Wind-stormger commented 1 year ago

https://github.com/nlamprian/LiFuelGauge

rigr commented 1 year ago

thanks for your reply. Is there a on-board way to measure the voltage without using external hardware?

rigr commented 1 year ago

TTGO-T-display for example allows monitoring the voltage using float measurement = (float)analogRead(34); float battery_voltage = (measurement / 4095.0) * 7.26; So is there a pin on bpi-leaf-s3 that allows the same?

Wind-stormger commented 1 year ago

Different lithium batteries have different characteristics.

You can do a statistical experiment, record the histogram of your battery voltage and power, and then design a function that meets your needs.

I can't give you the answer directly.

You have found a suitable example.

How to do it depends on you.

Enjoy development 👍

rigr commented 1 year ago

:) well, thanks for your reply. All I wanted to know was what pin to monitor for the battery voltage, but it's ok, if you can't tell me. I can use two 100k resistors and build a voltage divider, and connect + from the battery, but it would be nice if no external parts were needed.

Wind-stormger commented 1 year ago

https://github.com/BPI-STEAM/BPI-Leaf-S3-Doc/blob/main/sch/BPI-Leaf-S3-Chip-V0.1A.pdf

GPIO14

rigr commented 1 year ago
rigr commented 1 year ago

I still have issues measuring the voltage. Here is my code. Strange thing happens: If I use it as displayd below I get reading of 2320 to 2395 without a battery attached. If I have both serial.println - statements, the first is about 2200 while the other one is higher and if I comment out the first measurement the serail shows values of about 1900-2050.
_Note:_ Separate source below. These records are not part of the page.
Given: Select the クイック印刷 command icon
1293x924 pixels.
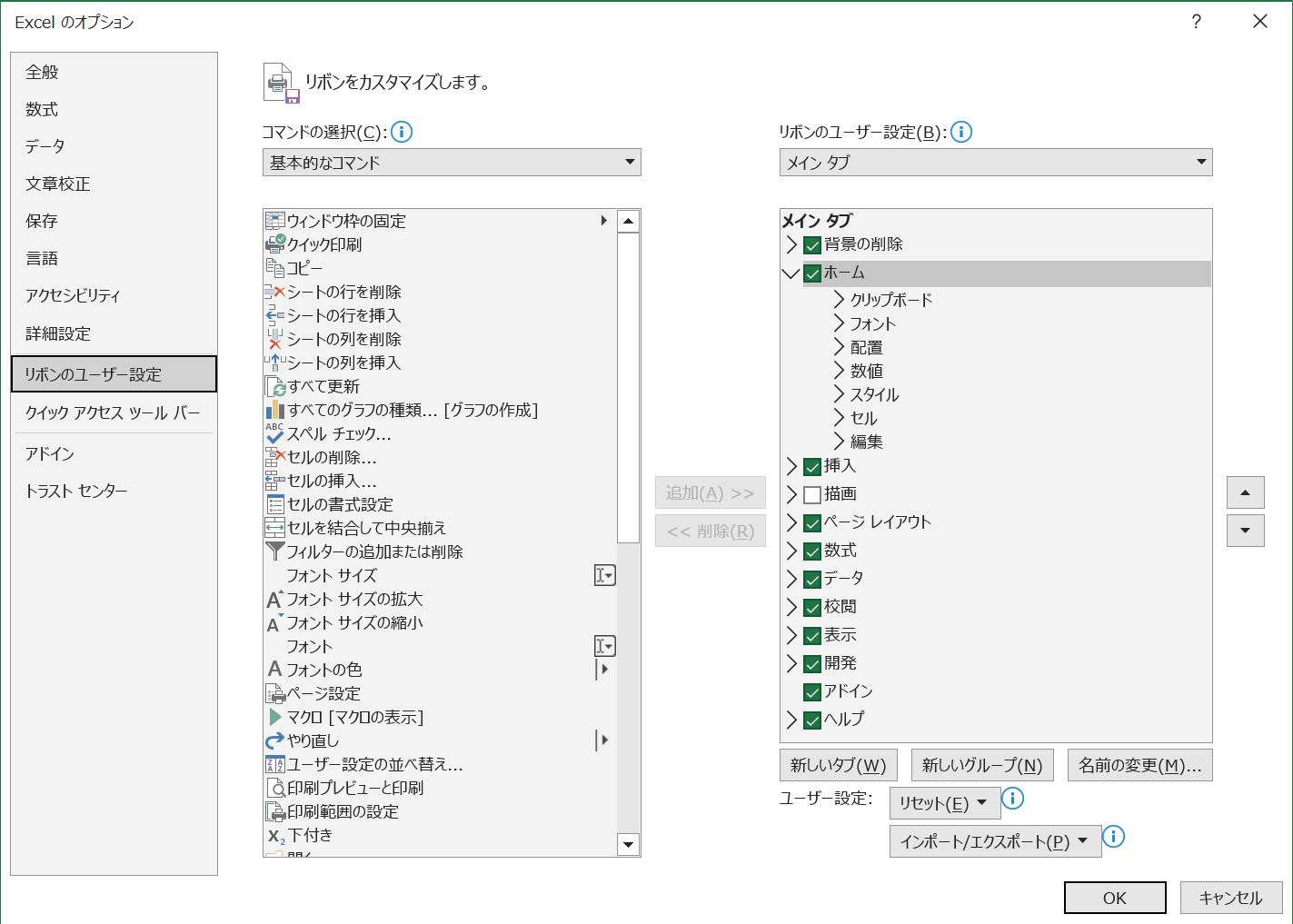Looking at the screenshot, I should tap(275, 243).

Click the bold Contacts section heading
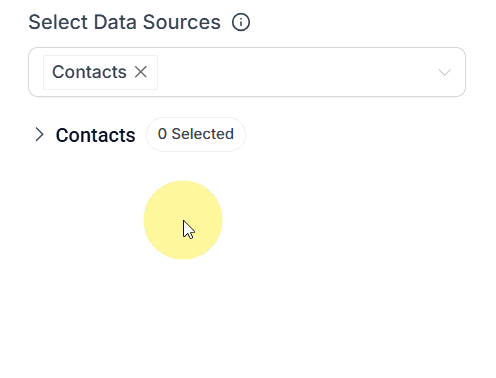[95, 135]
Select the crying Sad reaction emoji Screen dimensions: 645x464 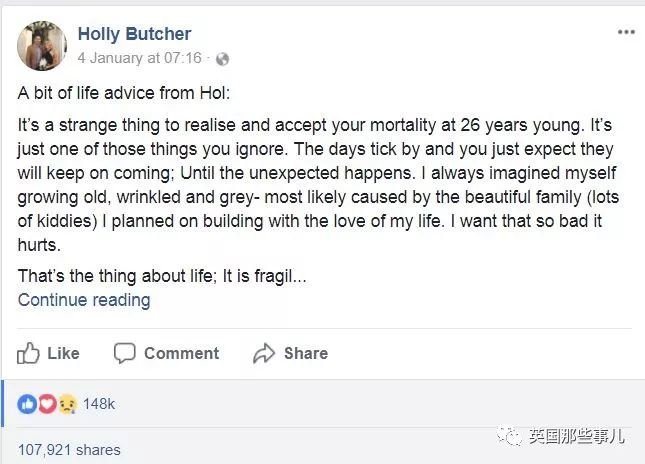pos(65,403)
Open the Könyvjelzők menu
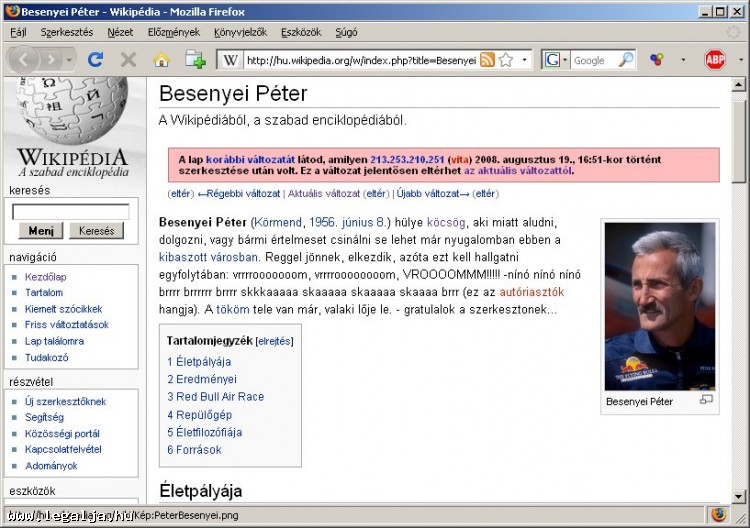This screenshot has height=528, width=750. (240, 32)
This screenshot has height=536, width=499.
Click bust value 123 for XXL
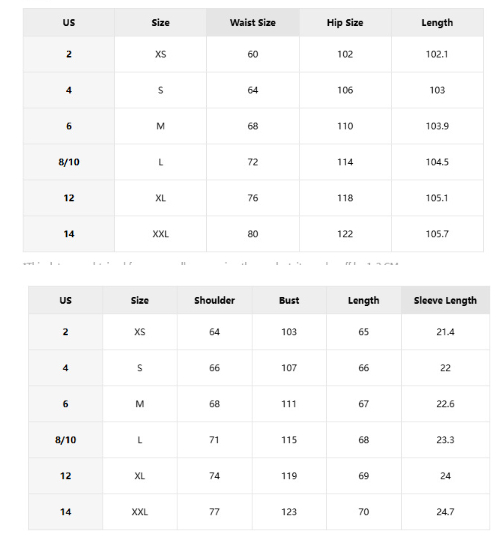pos(289,512)
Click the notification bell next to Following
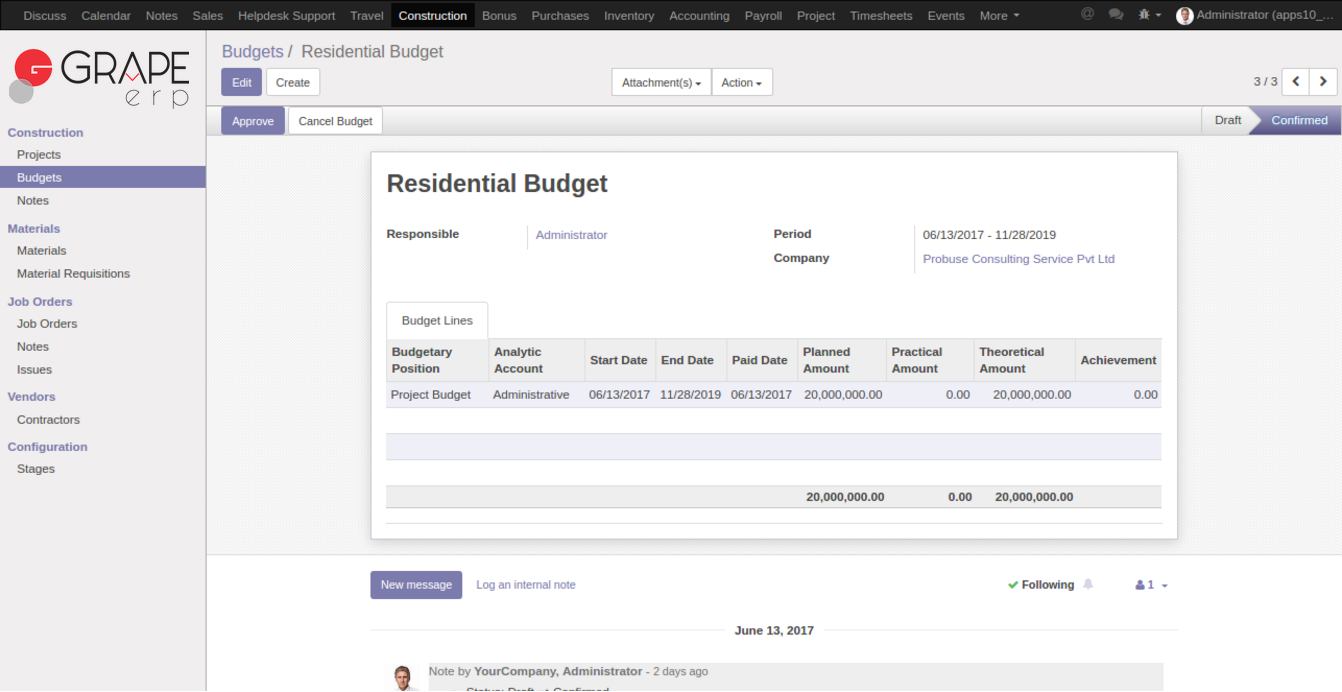 coord(1088,584)
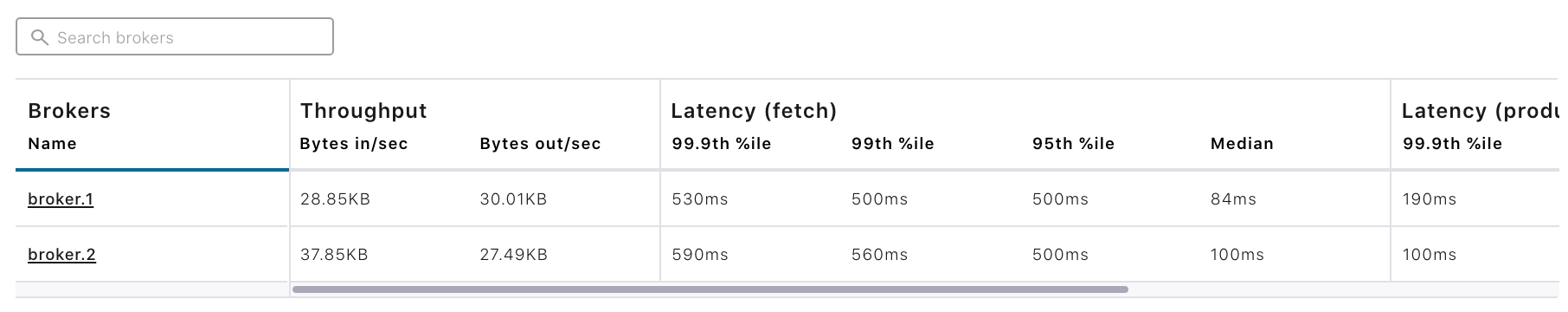Click the search magnifier icon

click(x=39, y=37)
With a battery atached and both readings I get values like:

2032.00 2381.00

2036.00 2386.00

2032.00 2383.00

2037.00 2383.00

2036.00 2379.00

2033.00 2379.00

2031.00 2386.00

It looks strange that analogRead(14) in a double is so much lower than (float)analogRead(14).

Is there an explanation or am I doing something wrong?

Thank you!

void setup() {
  // put your setup code here, to run once:

}

void loop() {
  // put your main code here, to run repeatedly:
  double reading = analogRead(14);  
  // Serial.println(reading);
  Serial.println(String((float)analogRead(14)));
  Serial.println(" ");
  delay(2000);
}
rigr commented 1 year ago

Reopened because of strange readings.